Lors d’une conférence au Capitol Theatre de Nelson le 27 janvier 2025, la responsable du Mother Tree Project, Suzanne Simard, a déclaré que la forêt pluviale intérieure de la province a presque la même capacité de stockage de carbone que la forêt pluviale côtière, qui rivalise avec celle de l’Amazonie. | Crédit : Jdoswim, Creative Commons

Forêt pluviale tempérée intérieure

Malgré ce constat, Amber Peters reste optimiste grâce aux efforts de conservation, comme la proposition de la Valhalla Wilderness Society pour trois nouveaux parcs dans la zone humide Interior Wetbelt, en réponse aux recommandations du rapport de 2010 intitulé Conservation of Ecological Integrity in B.C. Parks and Protected Areas mené par le bureau du vérificateur général de la C.-B.

« Nous avons la possibilité de préserver la biodiversité, de soutenir les espèces en péril et de protéger les écosystèmes vitaux pour les générations futures. Mais pour y parvenir, il faut sensibiliser les décideurs et renforcer le soutien offert aux initiatives de conservation », déclare Amber Peters.

Le dernier bastion

La fondatrice d’Elemental Journeys et guide de plein air, Andrea Fox, a planté des arbres pendant plusieurs années. « En juin 2021, lors du dôme de chaleur qui a frappé l’Ouest canadien, je voyais les arbres mourir à mesure que je les plantais.

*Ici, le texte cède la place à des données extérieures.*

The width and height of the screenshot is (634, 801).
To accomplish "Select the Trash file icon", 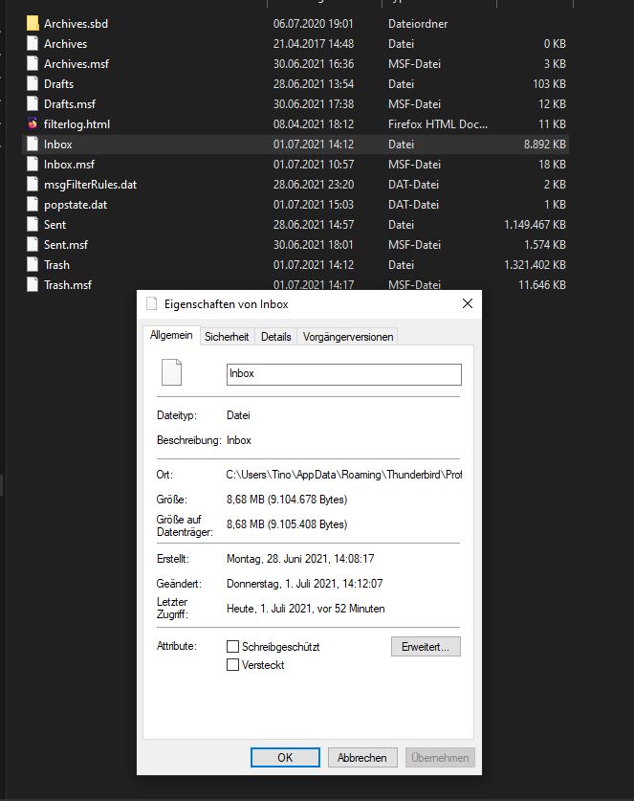I will [33, 265].
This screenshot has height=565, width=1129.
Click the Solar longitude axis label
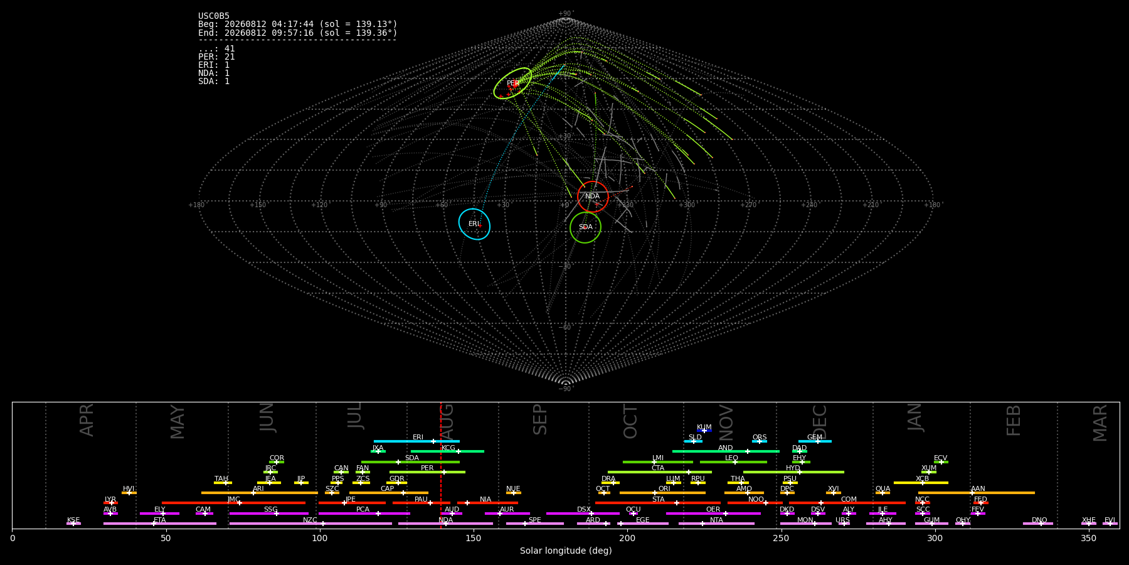pyautogui.click(x=566, y=551)
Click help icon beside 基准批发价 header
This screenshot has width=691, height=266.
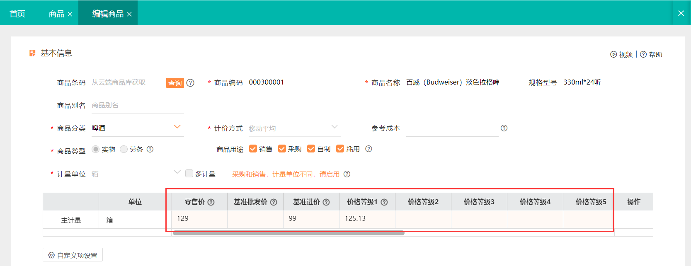274,202
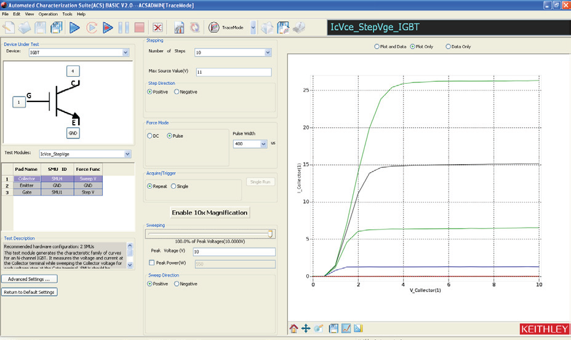The width and height of the screenshot is (571, 340).
Task: Open the Device dropdown showing IGBT
Action: [126, 53]
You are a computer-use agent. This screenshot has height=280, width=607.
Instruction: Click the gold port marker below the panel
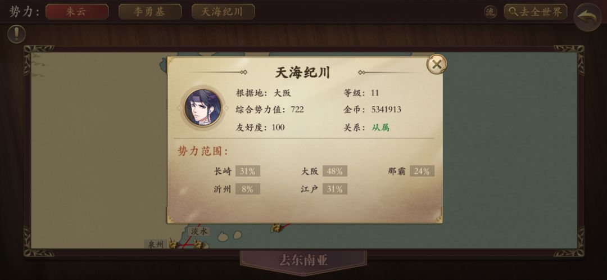coord(277,228)
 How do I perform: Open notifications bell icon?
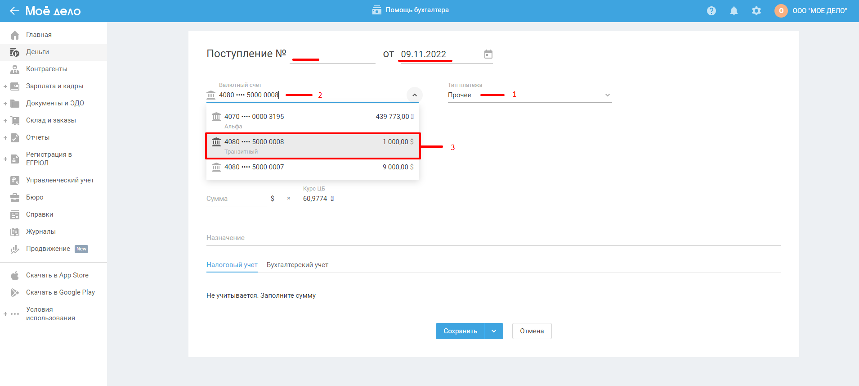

Pour échapper aux feux de forêt cet été-là, je me suis rendue sur l’île de Vancouver, le seul endroit dans la province sans fumée. Par hasard, j’ai rejoint le mouvement activiste Last Stand à Fairy Creek, puis, par la suite, Last Stand West Kootenay. »

Andrea Fox a reçu le prix Suzy Hamilton Legacy en 2024 pour son engagement exemplaire en faveur des forêts anciennes, de la biodiversité et des initiatives entreprises avec Last Stand West Kootenay.

Andrea Fox partage son parcours empreint de dévouement, jalonné de victoires et de revers dans la lutte pour protéger les forêts anciennes. 

Malgré ses efforts de négociations avec l’industrie forestière et les dérogations obtenues, elle reste aujourd’hui « accablée » par la destruction progressive des arbres et forêts qu’elle s’efforce de préserver.

« C’est en grande partie dû à l’incapacité du gouvernement à appliquer intégralement les recommandations d’experts, comme celles que l’on retrouve dans le rapport Old Growth Strategic Review (OGSR), publié en septembre 2020 », explique Andrea Fox.

Selon le ministère de la Forêt de la C.-B., la province « continue de progresser dans la conservation des arbres les plus anciens et les plus rares, tout en favorisant une sylviculture durable qui génère davantage d’emplois locaux pour chaque arbre récolté. »

En réponse à l’une des recommandations de l’étude OGSR, le ministère affirme avoir mis en place des moratoires volontaires sur l’exploitation forestière respectées par les titulaires de permis forestiers de la région de Kootenay-Boundary. « Ces moratoires sur la récolte des forêts anciennes resteront en vigueur jusqu’à ce que la province, les Premières Nations et l’industrie puissent élaborer une approche durable et à long terme pour la gestion de ces forêts dans la région de Kootenay-Boundary », précise le ministère de la Forêt.

Une carte confidentielle divulguée en 2024 aux médias révèle que le gouvernement a déplacé plus de la moitié des moratoires établis vers des zones de moindre valeur, rendant ainsi les forêts anciennes exploitables.